▸ Given instruction a: Express the rows, everything from the line containing "You are a GUI" down to the line containing "click(70, 419)", as a JSON list of strings with one string per line, leaving out blank lines.

:::

# New research shows what’s at stake when wetlands disappear 

*Published:* 2026-06-01
*Author:* Morgan Bomer

**From a North Carolina field visit to a national map of flood patterns, new research shows wetlands reduce flood damages, and losing them has increased insured losses**

*This blog post was co-authored by [Jesse Gourevitch](https://www.linkedin.com/in/jesse-gourevitch-85513137/), former EDF Economist, and* [*Adam Gold*](https://www.edf.org/people/adam-gold)*, Senior Manager, Climate Resilient Coasts and Watersheds Science.*

On a recent field visit in coastal North Carolina, state lawmakers saw two very different landscapes.

One was an intact wetland—a mostly wet habitat, home to unique soils and water-loving plants. Wetlands can hold stormwater, slow runoff, and help reduce the flow of floodwaters downstream during heavy rain.

The other was a neighborhood with upstream wetlands loss that has experienced frequent flooding.

That contrast illustrates the central findings of our [new study](https://www.nature.com/articles/s44221-026-00656-3), published in *Nature Water*: wetlands reduce flood damages, and losing them has real costs for people and communities downstream.

In [our study](https://www.nature.com/articles/s44221-026-00656-3), we found that wetland loss across the United States has increased residential flood insurance claim payments nationwide by an estimated **$10.1 billion** since 1985, equal to about **9.0% of insured riverine flood** losses. The highest added costs were concentrated in the Houston metropolitan area, southeastern Louisiana, and coastal Florida.

Because the National Flood Insurance Program, or NFIP, [covers only a fraction](https://www.nature.com/articles/s41558-025-02396-w) of total flood losses to homes, the full costs of wetland loss are likely even higher.

:::

▸ Given instruction b: Write out everything from "That contrast illustrates" down to "likely even higher." in the wetlands article.

▸ Items listed in a dataset:
:::

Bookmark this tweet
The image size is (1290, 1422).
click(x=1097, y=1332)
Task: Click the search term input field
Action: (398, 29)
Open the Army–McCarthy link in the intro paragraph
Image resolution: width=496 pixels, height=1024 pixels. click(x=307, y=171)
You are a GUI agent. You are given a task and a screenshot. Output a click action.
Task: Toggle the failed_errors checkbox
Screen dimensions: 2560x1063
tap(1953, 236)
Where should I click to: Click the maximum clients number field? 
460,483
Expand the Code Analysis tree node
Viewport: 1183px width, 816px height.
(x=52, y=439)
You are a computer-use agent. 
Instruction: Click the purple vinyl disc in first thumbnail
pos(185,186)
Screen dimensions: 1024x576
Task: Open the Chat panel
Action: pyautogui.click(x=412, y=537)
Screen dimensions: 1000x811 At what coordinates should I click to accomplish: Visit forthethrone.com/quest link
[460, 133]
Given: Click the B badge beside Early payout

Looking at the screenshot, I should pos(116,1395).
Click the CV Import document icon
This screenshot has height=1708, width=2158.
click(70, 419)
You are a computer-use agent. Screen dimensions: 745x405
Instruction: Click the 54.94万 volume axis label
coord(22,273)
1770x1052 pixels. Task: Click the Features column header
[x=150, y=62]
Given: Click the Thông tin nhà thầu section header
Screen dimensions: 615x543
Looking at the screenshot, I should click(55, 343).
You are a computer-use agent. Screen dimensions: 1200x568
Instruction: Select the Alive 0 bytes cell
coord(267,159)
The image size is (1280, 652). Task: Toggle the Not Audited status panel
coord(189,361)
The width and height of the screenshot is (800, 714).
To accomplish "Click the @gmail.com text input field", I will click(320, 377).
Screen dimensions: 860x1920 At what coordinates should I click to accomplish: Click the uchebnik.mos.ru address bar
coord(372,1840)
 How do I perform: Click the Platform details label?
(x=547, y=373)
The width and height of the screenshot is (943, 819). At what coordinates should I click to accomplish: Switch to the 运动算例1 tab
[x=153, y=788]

:::

▸ Full output a:
[
  "You are a GUI agent. You are given a task and a screenshot. Output a click action.",
  "Task: Toggle the failed_errors checkbox",
  "Screen dimensions: 2560x1063",
  "tap(1953, 236)",
  "Where should I click to: Click the maximum clients number field? ",
  "460,483",
  "Expand the Code Analysis tree node",
  "Viewport: 1183px width, 816px height.",
  "(x=52, y=439)",
  "You are a computer-use agent. ",
  "Instruction: Click the purple vinyl disc in first thumbnail",
  "pos(185,186)",
  "Screen dimensions: 1024x576",
  "Task: Open the Chat panel",
  "Action: pyautogui.click(x=412, y=537)",
  "Screen dimensions: 1000x811 At what coordinates should I click to accomplish: Visit forthethrone.com/quest link",
  "[460, 133]",
  "Given: Click the B badge beside Early payout",
  "Looking at the screenshot, I should pos(116,1395).",
  "Click the CV Import document icon",
  "This screenshot has height=1708, width=2158.",
  "click(70, 419)"
]

▸ Full output b:
That contrast illustrates the central findings of our [new study](https://www.nature.com/articles/s44221-026-00656-3), published in *Nature Water*: wetlands reduce flood damages, and losing them has real costs for people and communities downstream.

In [our study](https://www.nature.com/articles/s44221-026-00656-3), we found that wetland loss across the United States has increased residential flood insurance claim payments nationwide by an estimated **$10.1 billion** since 1985, equal to about **9.0% of insured riverine flood** losses. The highest added costs were concentrated in the Houston metropolitan area, southeastern Louisiana, and coastal Florida.

Because the National Flood Insurance Program, or NFIP, [covers only a fraction](https://www.nature.com/articles/s41558-025-02396-w) of total flood losses to homes, the full costs of wetland loss are likely even higher.